Associate Lecturer at Kiribati Teachers College, Tiritaake Tonana said the inclusion of human rights and gender equality in the school curriculum has made a difference in that resources administered in schools are starting to be gender balanced now.
“Texts used before were stereotypical and not inclusive. Teachers are now being made aware of what stereotypes, discrimination and gender inequality are and are starting to understand how important it is to avoid such things in a classroom,” she said.
The integration of SCE in the classrooms are also bringing about understanding amongst students of social citizenship education concepts.
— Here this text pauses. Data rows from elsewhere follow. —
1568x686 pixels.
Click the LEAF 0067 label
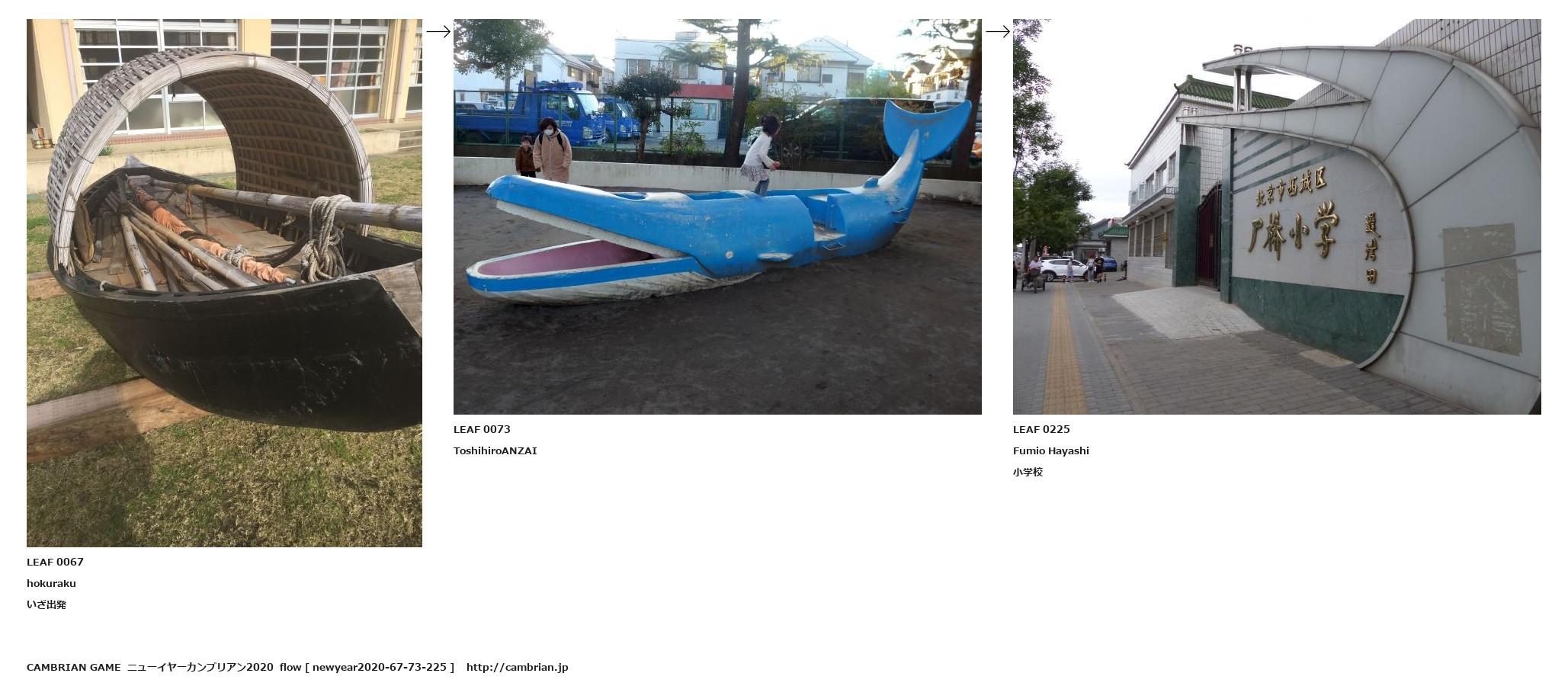55,562
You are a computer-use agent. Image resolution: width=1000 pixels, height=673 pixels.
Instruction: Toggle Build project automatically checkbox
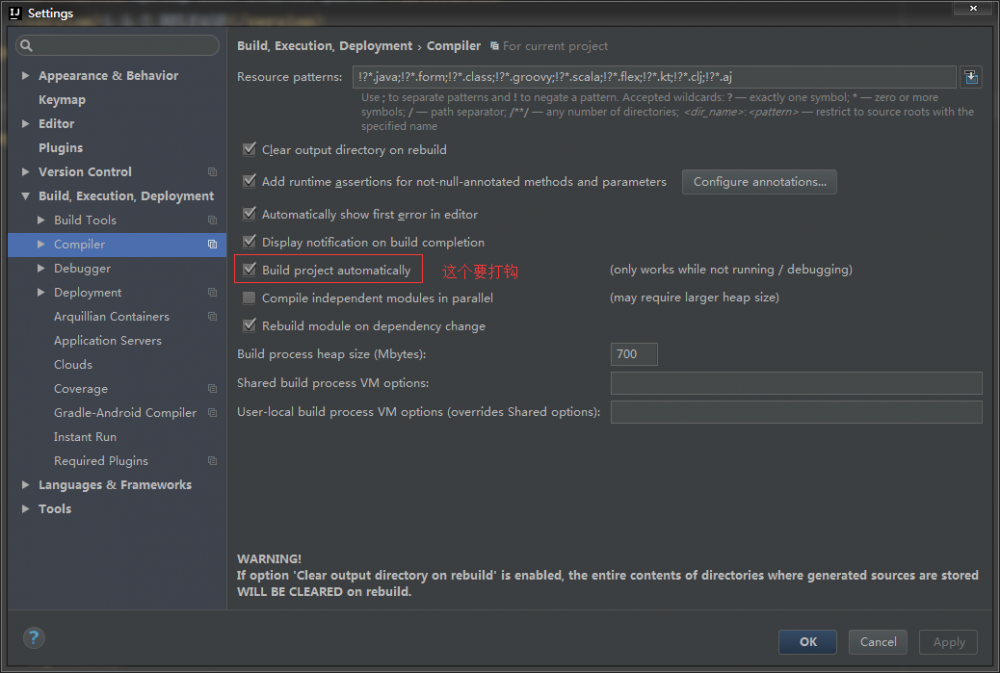[249, 270]
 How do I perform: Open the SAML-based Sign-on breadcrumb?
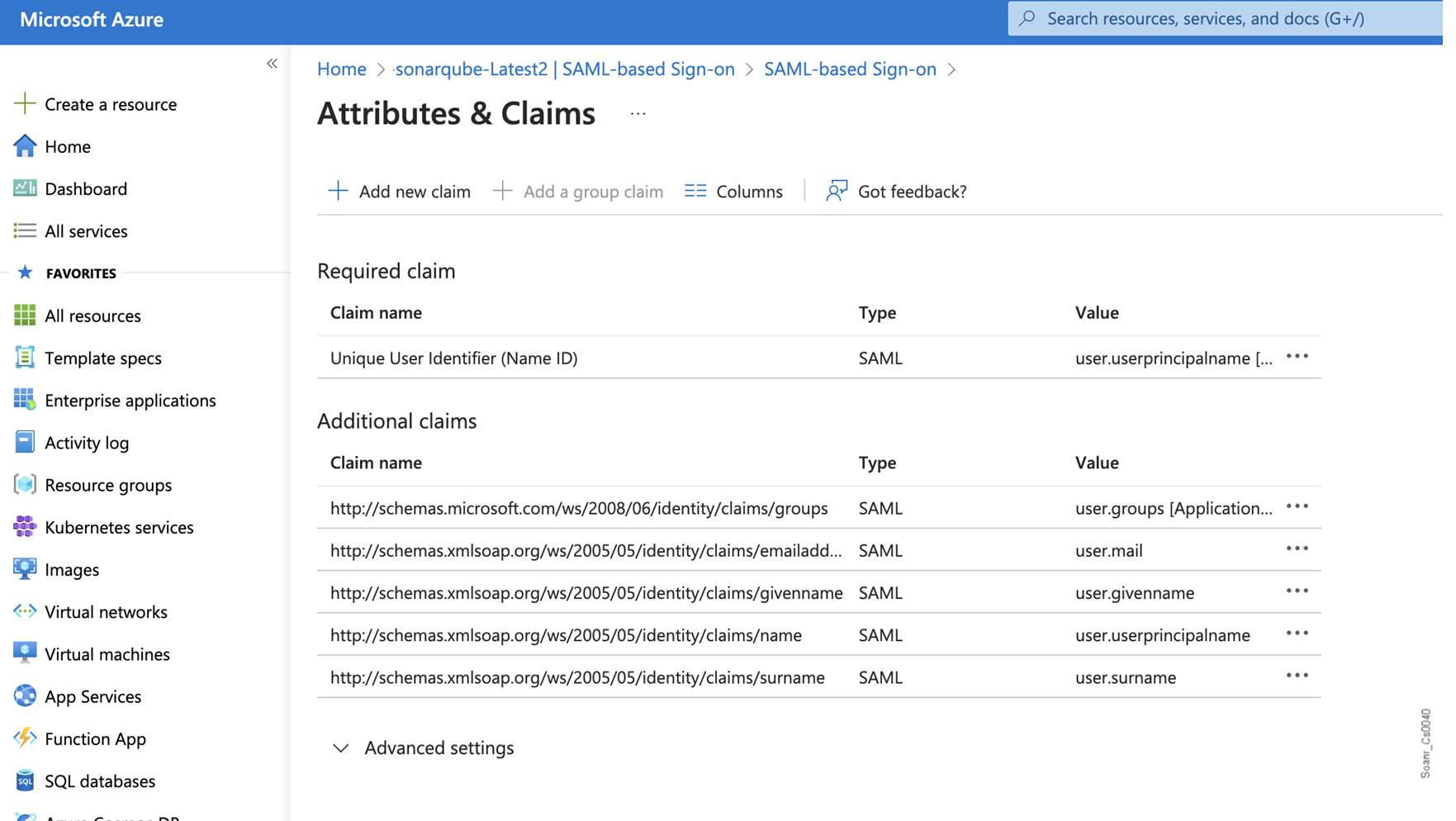coord(849,69)
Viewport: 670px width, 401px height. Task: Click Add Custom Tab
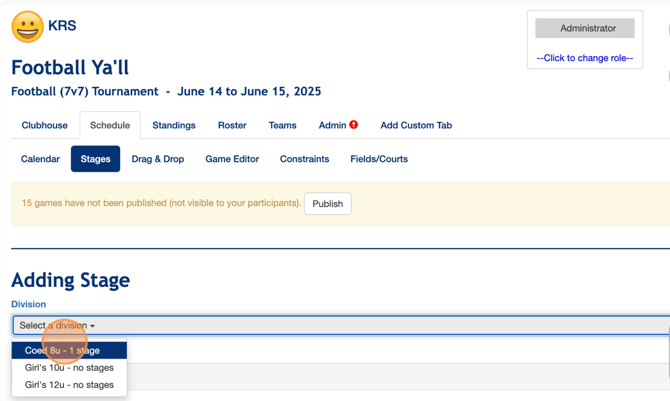coord(416,125)
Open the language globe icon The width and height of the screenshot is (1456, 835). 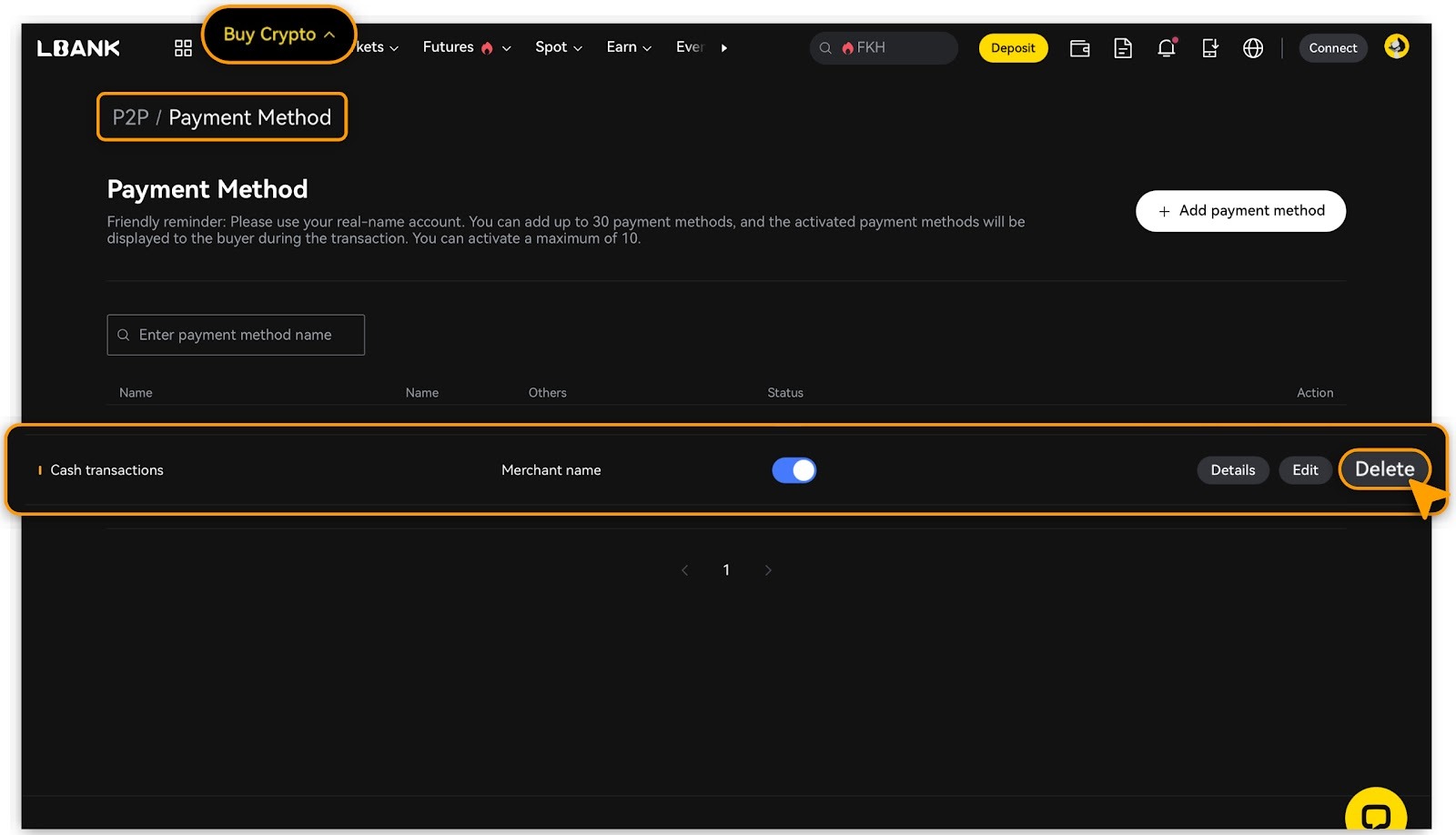[x=1253, y=48]
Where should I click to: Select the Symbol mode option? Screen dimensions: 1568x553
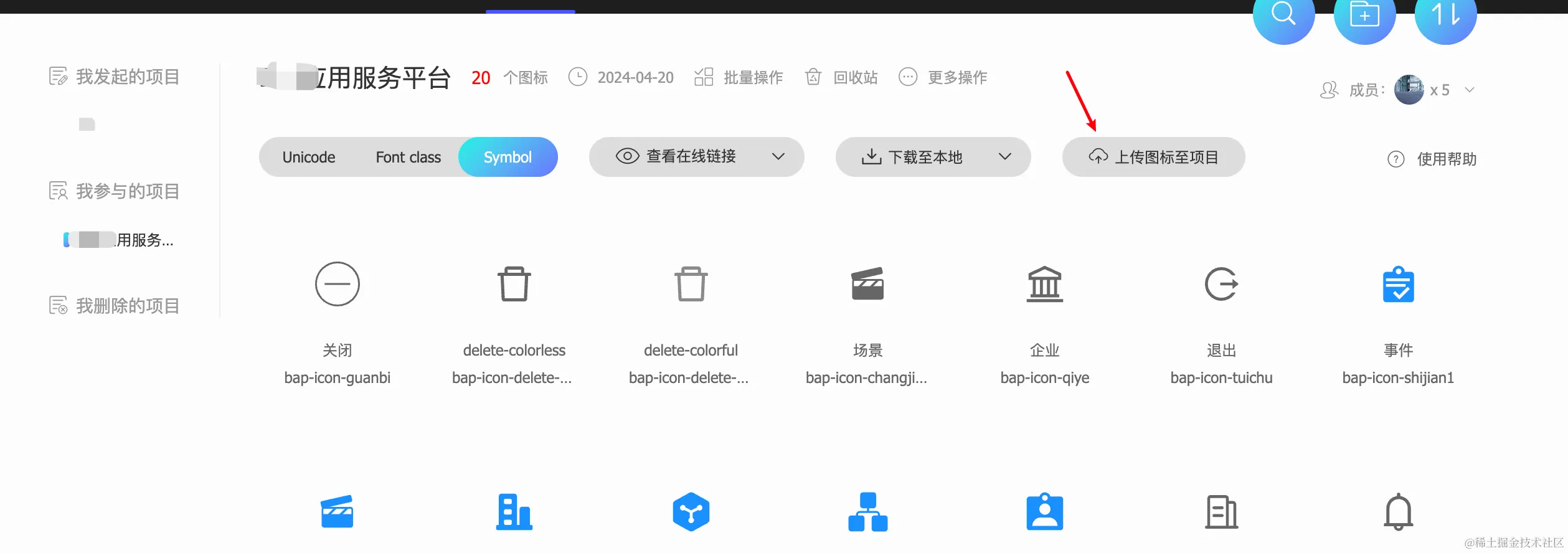tap(508, 157)
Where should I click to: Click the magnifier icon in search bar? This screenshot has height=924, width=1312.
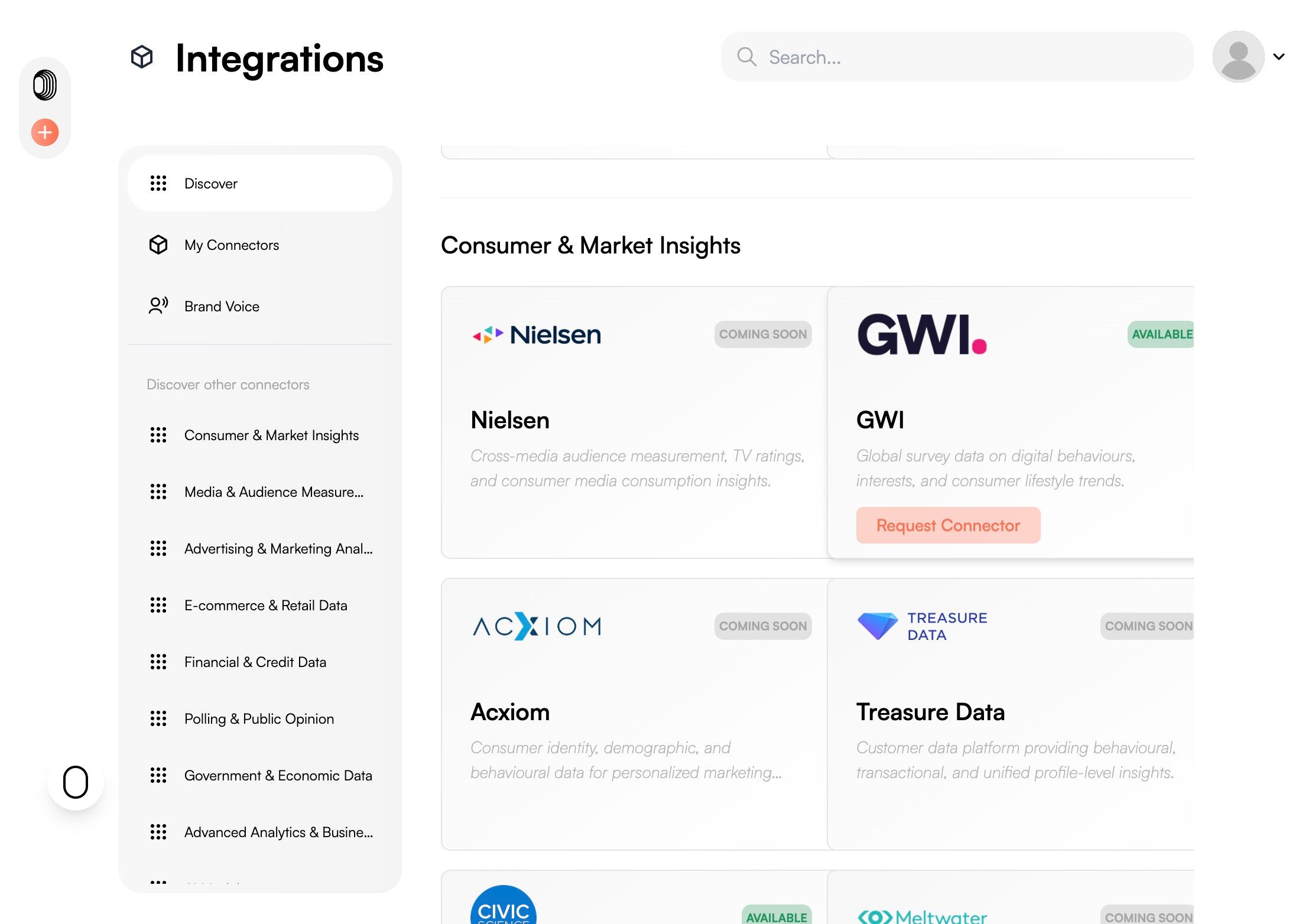(x=746, y=57)
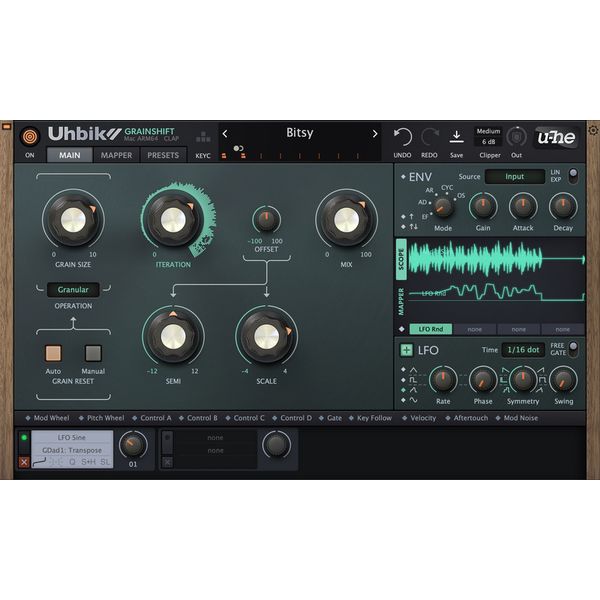The image size is (600, 600).
Task: Switch to the MAPPER tab
Action: tap(116, 155)
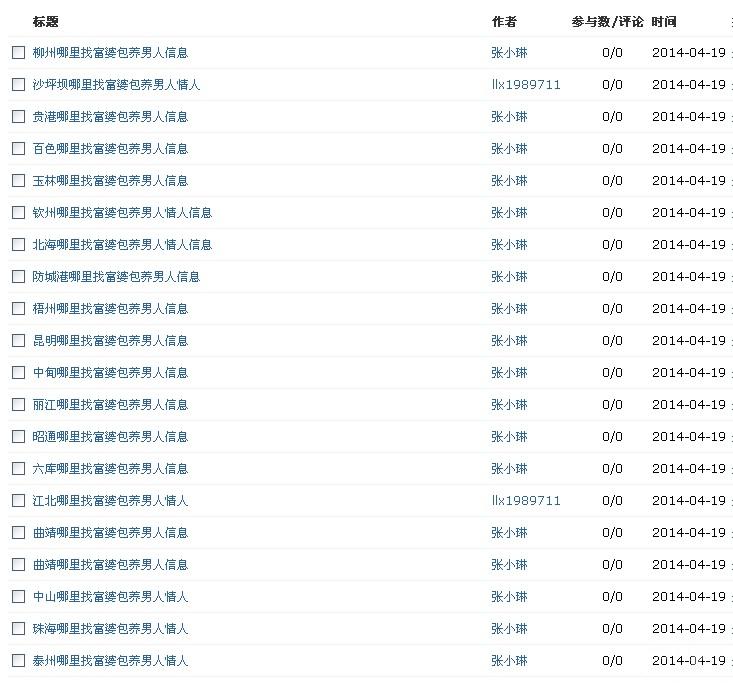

RMI Year 12 student, Kiyoshi Tadashi said the incorporation of human rights and gender equality in the classroom has taught him to be more active in the community, respect each citizen’s rights, be a responsible citizen, and treat men and women equally when it comes to daily activities.
“Being a social citizen to me is about working together with the community, giving your time and patience, and sharing ideas. A social citizen should also care for the laws and rights made by the people and the government,” he said.
Another RMI student, Lillia Jack said as a social citizen, one must lead by example to others, to cooperate and help one another.
“The incorporation of human rights and gender equality education in the school curriculum has impacted me into wanting to be the best example to others,” she said.
Kiribati student, Neeti Ramiteh said being a social citizen means having social rights and obligations and one of the responsibilities as a social citizen is to support equality of status in the community.
“I have been taking part in group activities which is a great way to meet like-minded people to take action on the issues I care about,” Ramiteh said.
Funded by the European Union under the Pacific Partnership to End Violence against Women and Girls (Pacific Partnership) Programme, the SCE programme equips school students and communities to understand and apply human rights and responsibilities, gender equality, inclusion, and non-violence.
The Pacific Partnership is funded primarily by the European Union, and the Governments of Australia and New Zealand, and UN Women, and is led by the Pacific Community (SPC), UN Women and the Pacific Islands Forum Secretariat.